■2007年度[第16期]
2007年6月30日/白峰 望岳苑
俳句の楽しさ8
名句の条件
鷹羽狩行
鷹羽狩行/1930年、山形県に生まれる。俳人。「狩」主宰。(社)俳人協会会長。山口誓子、秋元不死男に師事し、65年句集『誕生』で俳人協会賞受賞。74年『平遠』で芸術選奨文部大臣新人賞。99年文化関係者文部大臣表彰、2002年毎日芸術賞受賞。
私にとって名句とは、美しい日本語を正しく用いて、一読して意味が分かり、読めば読むほど味わい深くなるものだ。

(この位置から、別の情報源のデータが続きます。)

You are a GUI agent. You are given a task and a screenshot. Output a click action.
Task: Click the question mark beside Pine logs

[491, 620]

俳句は「型の文芸」、「選の文芸」といわれるが、さらに「読みの文芸」だ。いかに俳句を読み、解釈するか。この読みができないと名句は選べない。そのために必要なのが「季語」の理解だ。
俳句がわずか十七音でありながら、深く、複雑微妙な内容を盛り込むことができるのは「季語」があるからだ。季語というものを理解しなければ、いい解釈はできないし、季語の働きがなければいい句にはならない。

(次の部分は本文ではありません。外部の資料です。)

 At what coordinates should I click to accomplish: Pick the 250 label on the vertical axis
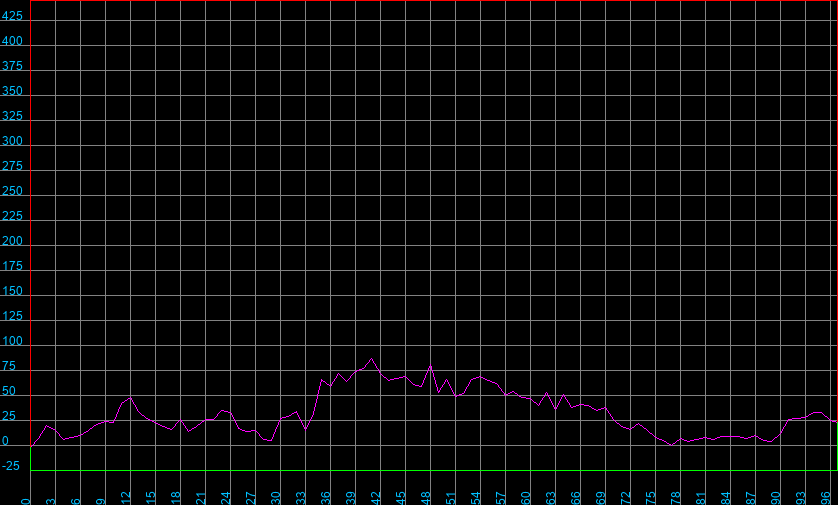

また名句はいろんな解釈が可能なものだ。そして、時代によって解釈が変わり、新たな意味が加わってくる。
<秋深き隣は何をする人ぞ>芭蕉
芭蕉はこの句で秋の寂しさを詠んだ。が、時代を経て、今日では「都会の断絶」を感じさせないか。
<古池や蛙飛び込む水の音>芭蕉
この英訳は100を超えるという。名句は、国際化によっても解釈が変わってくるものなのだ。
コロンビア大の白根教授は「日本の俳句の偉大さは、絶えず複数を生み出すこと」と述べた。まさにその通りだと思う。名句には十七音全体に季語が響き渡っている。そんな名句を鑑賞し、次の新しい名句を生んで欲しい。